→ SUPPLIED RECORDS:
# # # # #

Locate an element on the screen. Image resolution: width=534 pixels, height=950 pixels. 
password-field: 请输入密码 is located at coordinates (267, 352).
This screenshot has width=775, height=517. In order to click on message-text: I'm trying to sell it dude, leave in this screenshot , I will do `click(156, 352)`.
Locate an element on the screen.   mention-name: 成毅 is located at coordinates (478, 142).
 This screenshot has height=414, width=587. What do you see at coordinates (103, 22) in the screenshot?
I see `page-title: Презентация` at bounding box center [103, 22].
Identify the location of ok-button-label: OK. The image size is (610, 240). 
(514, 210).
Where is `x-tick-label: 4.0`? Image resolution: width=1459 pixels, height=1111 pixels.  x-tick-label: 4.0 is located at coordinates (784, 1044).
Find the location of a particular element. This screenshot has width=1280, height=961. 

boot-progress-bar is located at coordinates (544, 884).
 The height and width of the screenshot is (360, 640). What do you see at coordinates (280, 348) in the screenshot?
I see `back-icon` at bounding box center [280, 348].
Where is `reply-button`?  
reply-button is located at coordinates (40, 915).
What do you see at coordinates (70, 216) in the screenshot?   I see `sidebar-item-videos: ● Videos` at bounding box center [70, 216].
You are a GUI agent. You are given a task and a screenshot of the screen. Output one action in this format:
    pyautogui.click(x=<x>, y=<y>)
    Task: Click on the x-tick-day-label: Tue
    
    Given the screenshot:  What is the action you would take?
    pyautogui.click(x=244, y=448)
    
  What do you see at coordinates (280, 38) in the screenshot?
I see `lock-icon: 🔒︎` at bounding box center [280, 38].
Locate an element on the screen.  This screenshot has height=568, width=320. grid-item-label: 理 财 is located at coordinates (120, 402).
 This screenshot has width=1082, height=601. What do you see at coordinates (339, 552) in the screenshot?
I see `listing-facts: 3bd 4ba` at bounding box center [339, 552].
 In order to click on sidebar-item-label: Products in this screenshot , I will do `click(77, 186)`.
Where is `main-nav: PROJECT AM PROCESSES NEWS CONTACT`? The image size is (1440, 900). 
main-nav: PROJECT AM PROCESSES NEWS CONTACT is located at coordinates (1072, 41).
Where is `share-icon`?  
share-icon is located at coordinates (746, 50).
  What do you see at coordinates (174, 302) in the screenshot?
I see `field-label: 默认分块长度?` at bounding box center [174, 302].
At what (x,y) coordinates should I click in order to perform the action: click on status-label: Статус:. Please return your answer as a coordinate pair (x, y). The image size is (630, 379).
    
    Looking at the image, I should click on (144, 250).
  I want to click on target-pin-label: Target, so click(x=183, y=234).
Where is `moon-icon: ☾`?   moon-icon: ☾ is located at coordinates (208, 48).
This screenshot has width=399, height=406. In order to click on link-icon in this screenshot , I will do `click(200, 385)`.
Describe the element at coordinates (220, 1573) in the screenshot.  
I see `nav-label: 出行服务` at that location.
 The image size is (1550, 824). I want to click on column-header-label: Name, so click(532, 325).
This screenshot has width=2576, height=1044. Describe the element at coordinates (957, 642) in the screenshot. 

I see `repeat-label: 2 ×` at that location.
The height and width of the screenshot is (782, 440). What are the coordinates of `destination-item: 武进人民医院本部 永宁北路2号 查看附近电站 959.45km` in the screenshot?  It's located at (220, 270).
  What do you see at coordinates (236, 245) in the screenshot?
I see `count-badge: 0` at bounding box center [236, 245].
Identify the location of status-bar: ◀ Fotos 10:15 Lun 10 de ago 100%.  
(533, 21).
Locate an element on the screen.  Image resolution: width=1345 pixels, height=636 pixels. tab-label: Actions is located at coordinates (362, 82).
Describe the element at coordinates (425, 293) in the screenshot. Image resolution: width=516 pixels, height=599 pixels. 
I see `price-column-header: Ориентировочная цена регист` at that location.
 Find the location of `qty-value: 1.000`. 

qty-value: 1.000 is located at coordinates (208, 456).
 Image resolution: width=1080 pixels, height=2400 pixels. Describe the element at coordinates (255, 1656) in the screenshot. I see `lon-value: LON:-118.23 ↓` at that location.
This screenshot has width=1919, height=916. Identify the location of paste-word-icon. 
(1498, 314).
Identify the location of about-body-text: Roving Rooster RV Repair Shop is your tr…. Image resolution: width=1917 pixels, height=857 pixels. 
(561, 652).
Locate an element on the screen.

# # # # #

→ TASK INSTRUCTIONS: Reproduce the lines above without any changes, starting with the very first one and going on through the line that contains "(514, 210).".

→ RESULT OF THIS EXERCISE:
Locate an element on the screen. Image resolution: width=534 pixels, height=950 pixels. 
password-field: 请输入密码 is located at coordinates (267, 352).
This screenshot has width=775, height=517. In order to click on message-text: I'm trying to sell it dude, leave in this screenshot , I will do `click(156, 352)`.
Locate an element on the screen.   mention-name: 成毅 is located at coordinates (478, 142).
 This screenshot has height=414, width=587. What do you see at coordinates (103, 22) in the screenshot?
I see `page-title: Презентация` at bounding box center [103, 22].
Identify the location of ok-button-label: OK. The image size is (610, 240). 
(514, 210).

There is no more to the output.